__Task to complete__
Rewrite the entries starting at the line that contains "You are a computer-use" and continuing through the end of the entries, changing "Click" to "Select" and keeping everything else the same. Leave the pictures out of your answer.

__Dataset records__
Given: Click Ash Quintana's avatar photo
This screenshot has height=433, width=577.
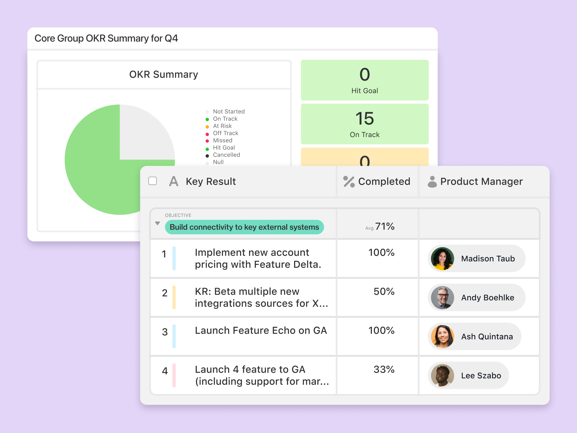Looking at the screenshot, I should [442, 336].
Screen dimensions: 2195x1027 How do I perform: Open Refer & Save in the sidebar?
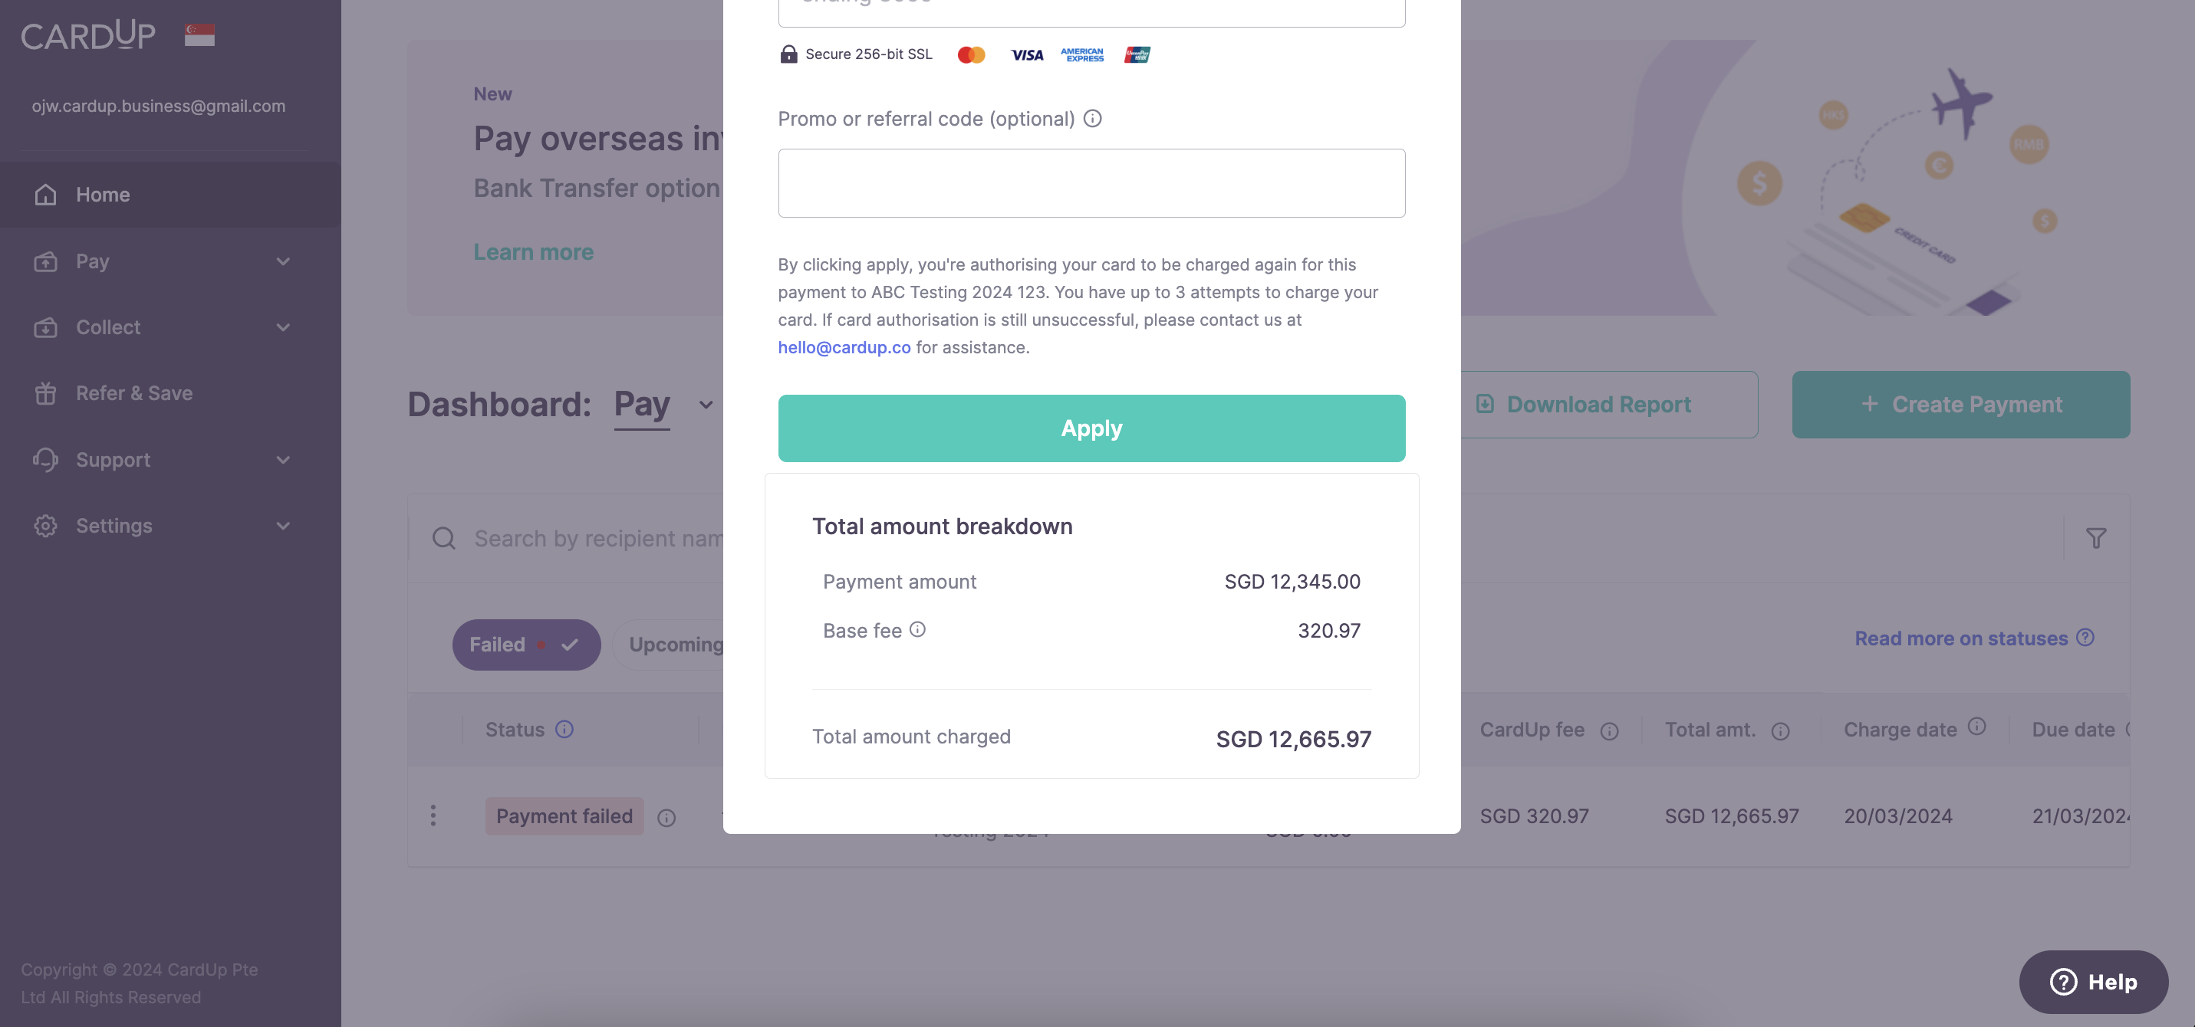click(134, 393)
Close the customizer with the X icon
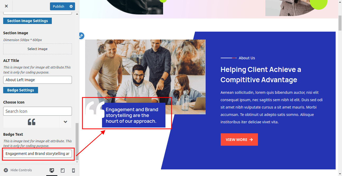The height and width of the screenshot is (176, 342). coord(6,6)
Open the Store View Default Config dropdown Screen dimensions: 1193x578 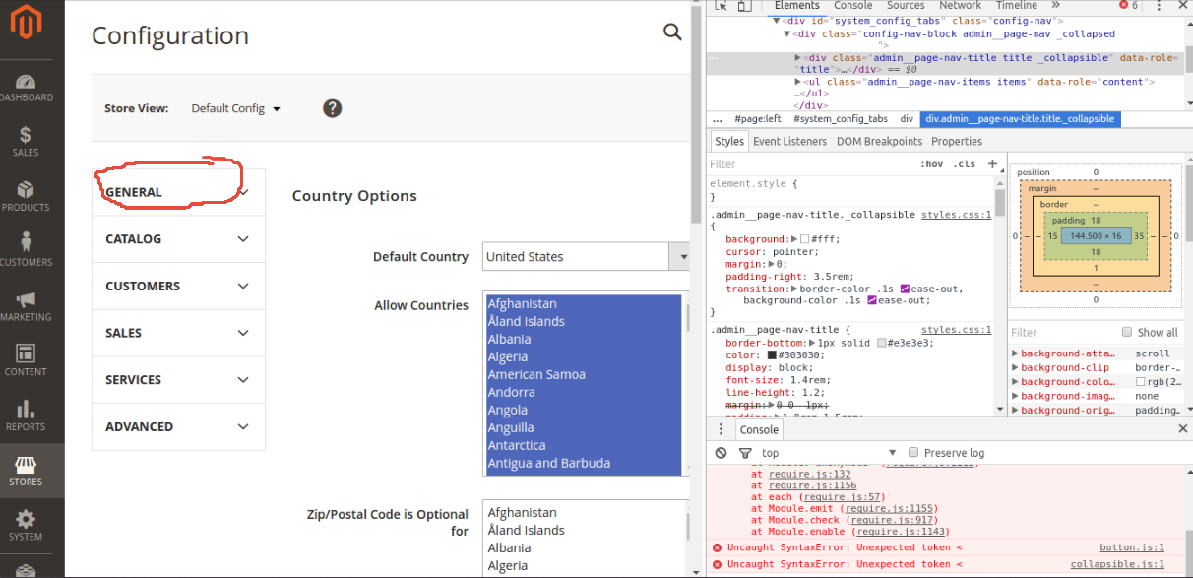234,108
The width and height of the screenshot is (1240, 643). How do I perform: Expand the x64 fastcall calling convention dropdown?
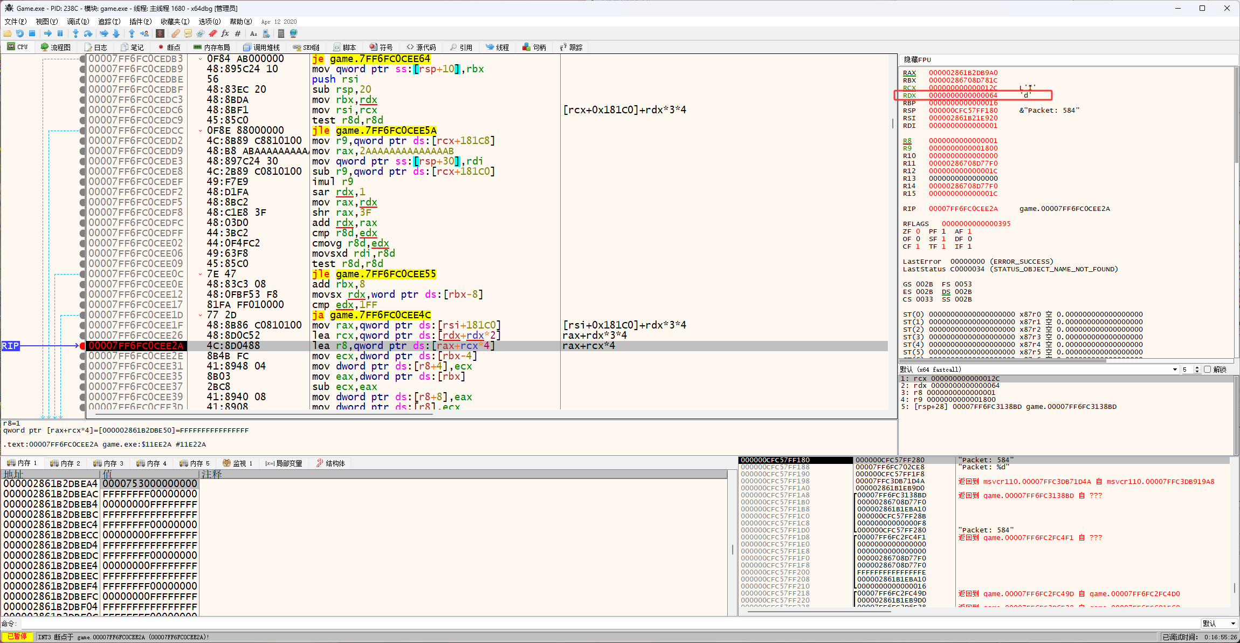[x=1174, y=370]
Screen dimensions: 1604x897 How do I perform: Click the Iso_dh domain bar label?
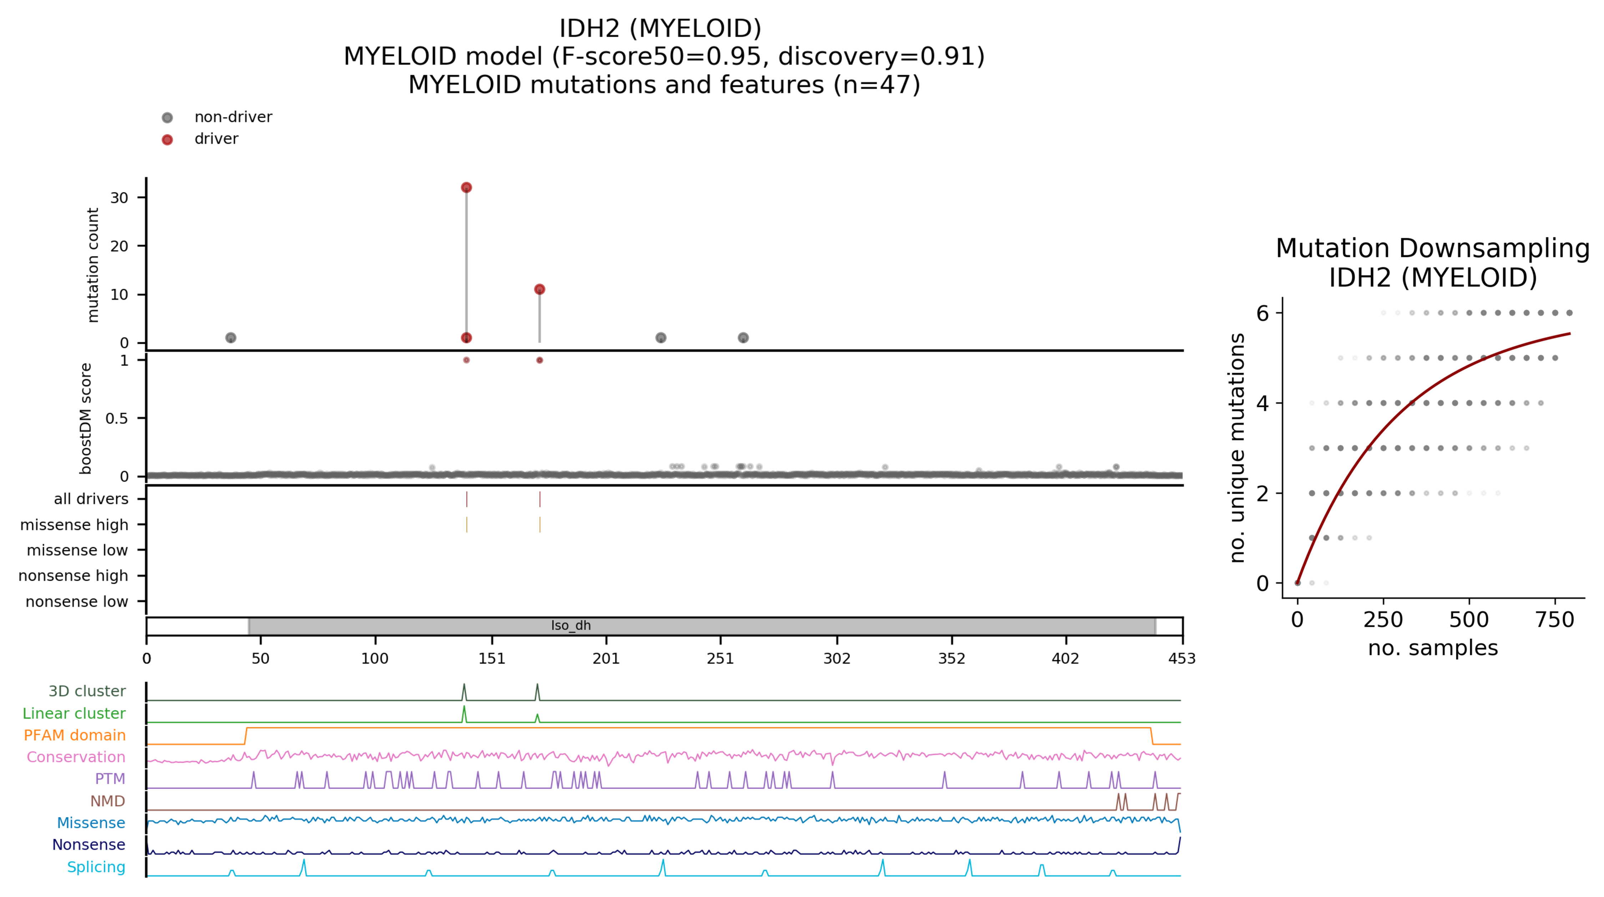point(570,625)
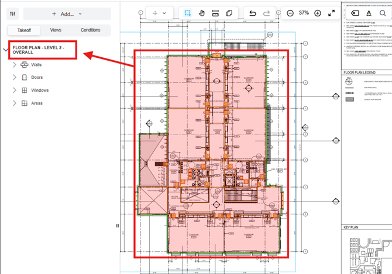Zoom out with the minus button
Screen dimensions: 392x274
[x=290, y=13]
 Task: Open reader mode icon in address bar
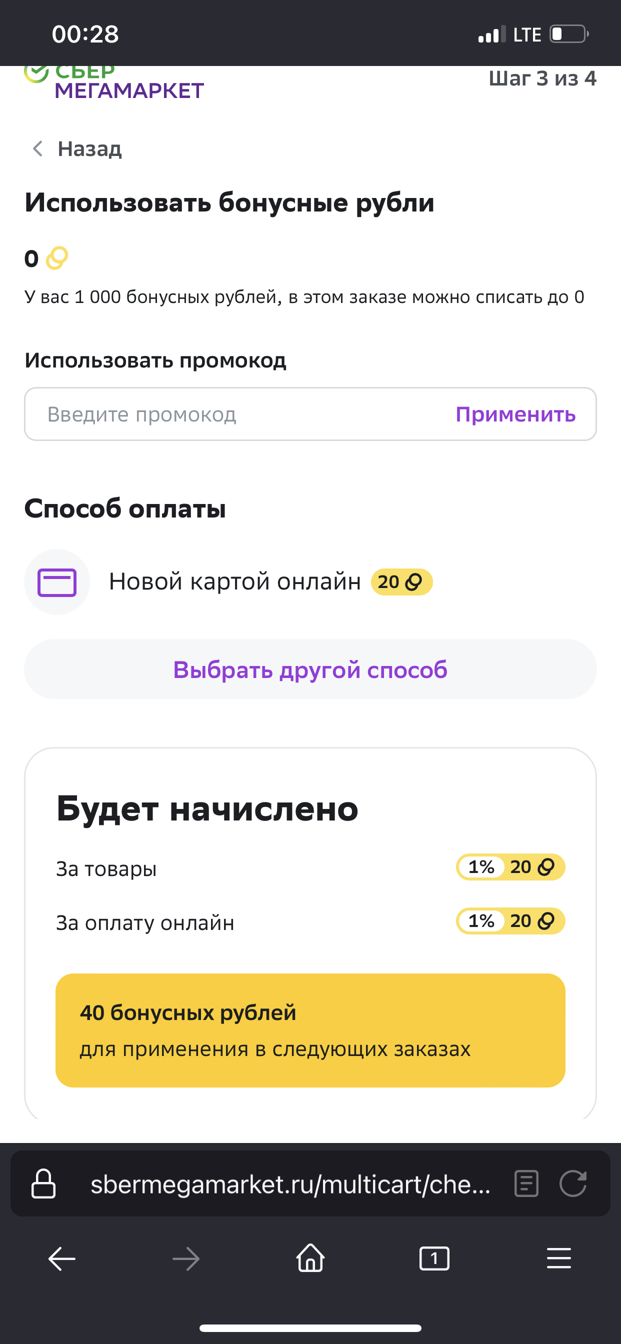[526, 1183]
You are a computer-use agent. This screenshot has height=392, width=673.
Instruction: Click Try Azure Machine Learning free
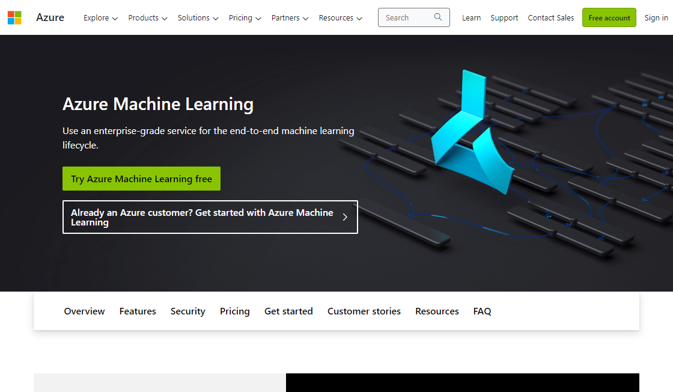(x=141, y=179)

__Answer for the task__
You are a computer-use agent. This screenshot has height=392, width=673.
Instruction: Select Try Azure Machine Learning free
(x=141, y=179)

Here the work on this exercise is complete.